8月6日、広島は80周年の「ヒロシマ」の日を迎えました。

1945年8月6日。

広島は一発の原子爆弾により「広島」から「ヒロシマ」へと変わりました。

先の大戦で熊野町は昭和19、20年の2年間で108回の警戒警報、60回の空襲警報が発令され、特に昭和20年3月8日には深夜0時50分頃、B29型機の爆撃(爆弾10個)を受け、特に大きな被害を受けました。

1945(昭和20)年8月6日、8時15分。
 …広島市中心部に1個の原子爆弾が、人類史上初めて投下。

熊野町は爆心から10km以上離れており、また四方を山に囲まれていたため、直接的な被害はありませんでしたが、爆風は熊野町まで届き、建物のガラスなどが破損したという記録が残っています。

80年もの年月が経ち、被爆者は高齢化が進み、広島で観光客や修学旅行生に被爆の証言を語る「語り部」も減少し、いわゆる「生き証人」が「生きた証言」をする機会が減っています。

21世紀に生きる私たちが「平和」を語り続けることを忘れてはならない時代になっています。

現職合衆国大統領として史上初めて、オバマ大統領(当時)が広島を訪れたのは9年前。唯一の核爆弾を投下した国の元首が、唯一の被爆国で被爆地である日本・広島への訪問が実現しました。この訪問が、今後の核廃絶への道となることへの期待の高まりとなりました、あれから9年。さらに令和5年5月、被爆地・広島に初めて核保有国であるアメリカ・イギリス・フランスを含めた先進7か国首脳が集まり第49回先進国首脳会議(G7広島サミット)が開催されました。それに合わせ、招待国として核保有国であるインド首相も加わりました。

令和4年2月24日。ロシアがウクライナに侵攻しました。世界が自制を求めながらも、すでに開戦から3年が経過しました。

そして、そのような中で世界が平和を願いつつも、令和5年10月7日には「2023年パレスチナ・イスラエル紛争」、本年6月13日には「イスラエル・イラン紛争」が勃発ました。

「死が空から降ってきた」とオバマ大統領(当時)は「ヒロシマ」で述べました。6年前に来広したローマ教皇・フランシスコ台下は言いました。「原子力の戦争使用は犯罪だ」と。そして昭和56年、ローマ教皇として初めて来広したヨハネ・パウロ二世台下は平和記念公園で言いました。「戦争は人間の仕業」だと。

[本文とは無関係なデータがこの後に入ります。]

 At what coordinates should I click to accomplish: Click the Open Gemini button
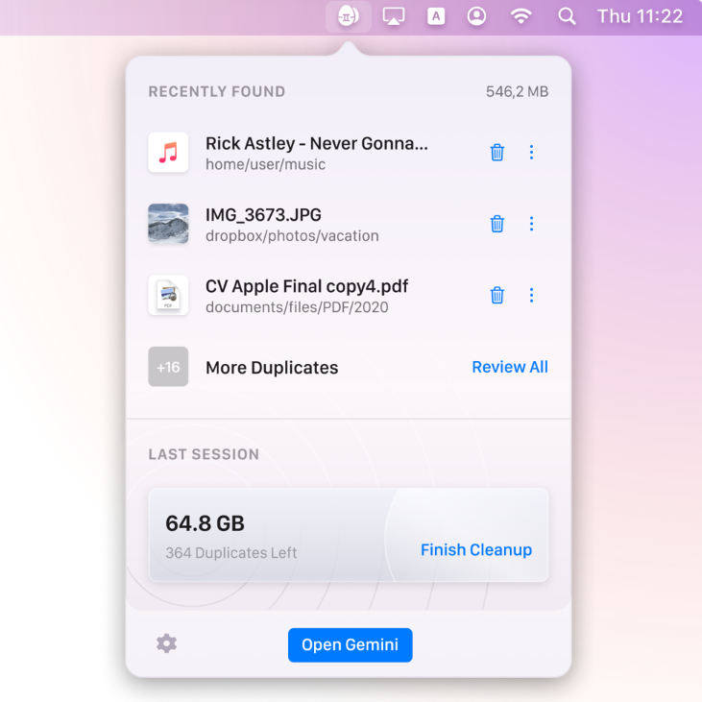tap(350, 644)
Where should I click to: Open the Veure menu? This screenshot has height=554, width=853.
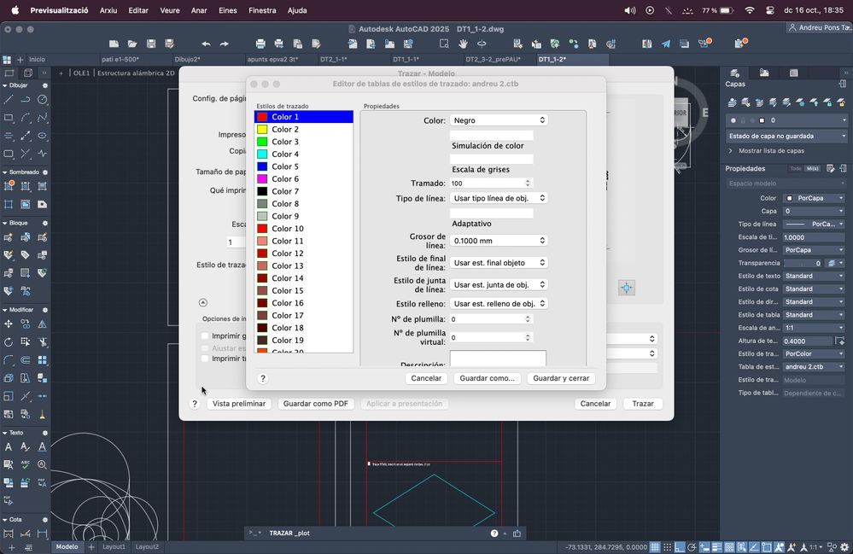pyautogui.click(x=170, y=11)
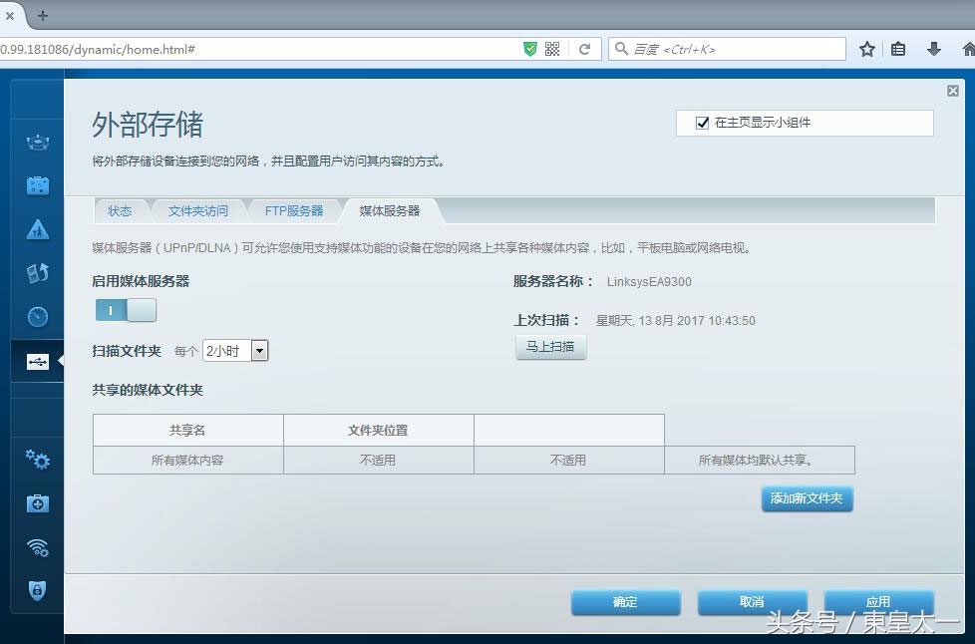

そうした指導者の発言がありながらも、紛争がなくなることがありません。

熊野吹奏楽団は31年前の8月6日、楽団創立の年、初の演奏会を行いました。被爆50周年の年でした。熊野吹奏楽団は吹奏楽を続けることができるこの幸せを鑑み、恒久平和を願い続け、吹奏楽での平和への取り組みを実践していきます。

謹んで原爆死没者ならびにすべての戦没死没者の御霊に哀悼の誠を捧げます。